----- Records for the exercise

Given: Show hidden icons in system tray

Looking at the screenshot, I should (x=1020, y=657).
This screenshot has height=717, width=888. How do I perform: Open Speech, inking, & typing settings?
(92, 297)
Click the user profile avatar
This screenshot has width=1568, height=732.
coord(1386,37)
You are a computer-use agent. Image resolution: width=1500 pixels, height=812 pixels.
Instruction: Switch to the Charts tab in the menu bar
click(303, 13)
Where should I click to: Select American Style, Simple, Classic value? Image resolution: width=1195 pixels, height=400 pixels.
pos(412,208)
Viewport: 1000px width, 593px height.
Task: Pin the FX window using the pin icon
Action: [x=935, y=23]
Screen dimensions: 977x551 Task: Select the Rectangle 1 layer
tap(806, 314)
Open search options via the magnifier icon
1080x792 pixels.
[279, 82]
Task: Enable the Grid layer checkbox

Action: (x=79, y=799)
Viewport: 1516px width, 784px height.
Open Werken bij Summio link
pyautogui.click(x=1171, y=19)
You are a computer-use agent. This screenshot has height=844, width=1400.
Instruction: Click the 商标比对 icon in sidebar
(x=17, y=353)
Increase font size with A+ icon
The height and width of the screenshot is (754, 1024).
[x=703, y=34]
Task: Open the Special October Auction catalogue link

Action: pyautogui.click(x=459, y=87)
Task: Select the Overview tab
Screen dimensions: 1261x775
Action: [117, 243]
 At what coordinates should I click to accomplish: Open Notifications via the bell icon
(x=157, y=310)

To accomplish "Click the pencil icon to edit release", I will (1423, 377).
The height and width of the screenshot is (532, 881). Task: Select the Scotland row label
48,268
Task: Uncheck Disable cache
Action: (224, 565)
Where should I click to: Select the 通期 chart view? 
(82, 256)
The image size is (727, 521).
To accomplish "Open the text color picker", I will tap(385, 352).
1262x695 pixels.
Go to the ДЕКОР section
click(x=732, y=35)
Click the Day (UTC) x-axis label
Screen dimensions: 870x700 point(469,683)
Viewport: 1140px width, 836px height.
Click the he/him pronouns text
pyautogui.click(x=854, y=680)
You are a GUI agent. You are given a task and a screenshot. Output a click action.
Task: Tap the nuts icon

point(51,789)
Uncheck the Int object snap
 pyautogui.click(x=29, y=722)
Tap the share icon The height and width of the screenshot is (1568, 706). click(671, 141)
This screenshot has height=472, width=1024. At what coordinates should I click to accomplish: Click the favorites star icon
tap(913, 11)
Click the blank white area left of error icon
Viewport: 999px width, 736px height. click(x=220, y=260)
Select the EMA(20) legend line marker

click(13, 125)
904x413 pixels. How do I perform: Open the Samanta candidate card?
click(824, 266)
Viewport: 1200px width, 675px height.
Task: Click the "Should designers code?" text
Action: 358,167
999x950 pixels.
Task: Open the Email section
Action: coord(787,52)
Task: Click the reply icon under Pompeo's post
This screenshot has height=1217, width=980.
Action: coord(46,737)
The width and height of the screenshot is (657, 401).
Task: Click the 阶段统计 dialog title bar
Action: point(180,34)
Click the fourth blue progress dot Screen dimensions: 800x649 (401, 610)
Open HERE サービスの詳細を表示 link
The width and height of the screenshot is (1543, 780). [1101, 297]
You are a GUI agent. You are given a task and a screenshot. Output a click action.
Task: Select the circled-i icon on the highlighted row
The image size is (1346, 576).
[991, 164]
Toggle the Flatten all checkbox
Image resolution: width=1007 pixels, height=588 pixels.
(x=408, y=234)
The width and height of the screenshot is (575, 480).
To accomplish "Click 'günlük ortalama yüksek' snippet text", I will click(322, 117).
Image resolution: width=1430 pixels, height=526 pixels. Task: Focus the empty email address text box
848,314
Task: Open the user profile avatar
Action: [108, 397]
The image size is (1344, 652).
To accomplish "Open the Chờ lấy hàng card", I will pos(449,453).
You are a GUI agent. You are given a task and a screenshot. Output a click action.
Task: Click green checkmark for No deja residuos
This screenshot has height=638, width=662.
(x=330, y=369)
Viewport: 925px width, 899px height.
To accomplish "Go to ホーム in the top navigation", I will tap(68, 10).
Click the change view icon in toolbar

----------

▶ Problem details
Give back the complete material, keeping every word exactly as written.

▶ Solved problem
Given: Show hidden icons in system tray

Looking at the screenshot, I should (x=1020, y=657).
This screenshot has height=717, width=888. How do I perform: Open Speech, inking, & typing settings?
(92, 297)
Click the user profile avatar
This screenshot has width=1568, height=732.
coord(1386,37)
You are a computer-use agent. Image resolution: width=1500 pixels, height=812 pixels.
Instruction: Switch to the Charts tab in the menu bar
click(303, 13)
Where should I click to: Select American Style, Simple, Classic value? Image resolution: width=1195 pixels, height=400 pixels.
pos(412,208)
Viewport: 1000px width, 593px height.
Task: Pin the FX window using the pin icon
Action: [x=935, y=23]
Screen dimensions: 977x551 Task: Select the Rectangle 1 layer
tap(806, 314)
Open search options via the magnifier icon
1080x792 pixels.
[279, 82]
Task: Enable the Grid layer checkbox

Action: (x=79, y=799)
Viewport: 1516px width, 784px height.
Open Werken bij Summio link
pyautogui.click(x=1171, y=19)
You are a computer-use agent. This screenshot has height=844, width=1400.
Instruction: Click the 商标比对 icon in sidebar
(x=17, y=353)
Increase font size with A+ icon
The height and width of the screenshot is (754, 1024).
[x=703, y=34]
Task: Open the Special October Auction catalogue link

Action: pyautogui.click(x=459, y=87)
Task: Select the Overview tab
Screen dimensions: 1261x775
Action: [117, 243]
 At what coordinates should I click to accomplish: Open Notifications via the bell icon
(x=157, y=310)

To accomplish "Click the pencil icon to edit release", I will (1423, 377).
The height and width of the screenshot is (532, 881). Task: Select the Scotland row label
48,268
Task: Uncheck Disable cache
Action: (224, 565)
Where should I click to: Select the 通期 chart view? 
(82, 256)
The image size is (727, 521).
To accomplish "Open the text color picker", I will tap(385, 352).
1262x695 pixels.
Go to the ДЕКОР section
click(x=732, y=35)
Click the Day (UTC) x-axis label
Screen dimensions: 870x700 point(469,683)
Viewport: 1140px width, 836px height.
Click the he/him pronouns text
pyautogui.click(x=854, y=680)
You are a GUI agent. You are given a task and a screenshot. Output a click action.
Task: Tap the nuts icon

point(51,789)
Uncheck the Int object snap
 pyautogui.click(x=29, y=722)
Tap the share icon The height and width of the screenshot is (1568, 706). click(671, 141)
This screenshot has height=472, width=1024. At what coordinates should I click to accomplish: Click the favorites star icon
tap(913, 11)
Click the blank white area left of error icon
Viewport: 999px width, 736px height. click(x=220, y=260)
Select the EMA(20) legend line marker

click(13, 125)
904x413 pixels. How do I perform: Open the Samanta candidate card?
click(824, 266)
Viewport: 1200px width, 675px height.
Task: Click the "Should designers code?" text
Action: 358,167
999x950 pixels.
Task: Open the Email section
Action: coord(787,52)
Task: Click the reply icon under Pompeo's post
This screenshot has height=1217, width=980.
Action: coord(46,737)
The width and height of the screenshot is (657, 401).
Task: Click the 阶段统计 dialog title bar
Action: point(180,34)
Click the fourth blue progress dot Screen dimensions: 800x649 (401, 610)
Open HERE サービスの詳細を表示 link
The width and height of the screenshot is (1543, 780). [1101, 297]
You are a GUI agent. You are given a task and a screenshot. Output a click action.
Task: Select the circled-i icon on the highlighted row
The image size is (1346, 576).
[991, 164]
Toggle the Flatten all checkbox
Image resolution: width=1007 pixels, height=588 pixels.
(x=408, y=234)
The width and height of the screenshot is (575, 480).
To accomplish "Click 'günlük ortalama yüksek' snippet text", I will click(322, 117).
Image resolution: width=1430 pixels, height=526 pixels. Task: Focus the empty email address text box
848,314
Task: Open the user profile avatar
Action: [108, 397]
The image size is (1344, 652).
To accomplish "Open the Chờ lấy hàng card", I will pos(449,453).
You are a GUI agent. You are given a task and a screenshot. Output a click action.
Task: Click green checkmark for No deja residuos
This screenshot has height=638, width=662.
(x=330, y=369)
Viewport: 925px width, 899px height.
To accomplish "Go to ホーム in the top navigation", I will tap(68, 10).
Click the change view icon in toolbar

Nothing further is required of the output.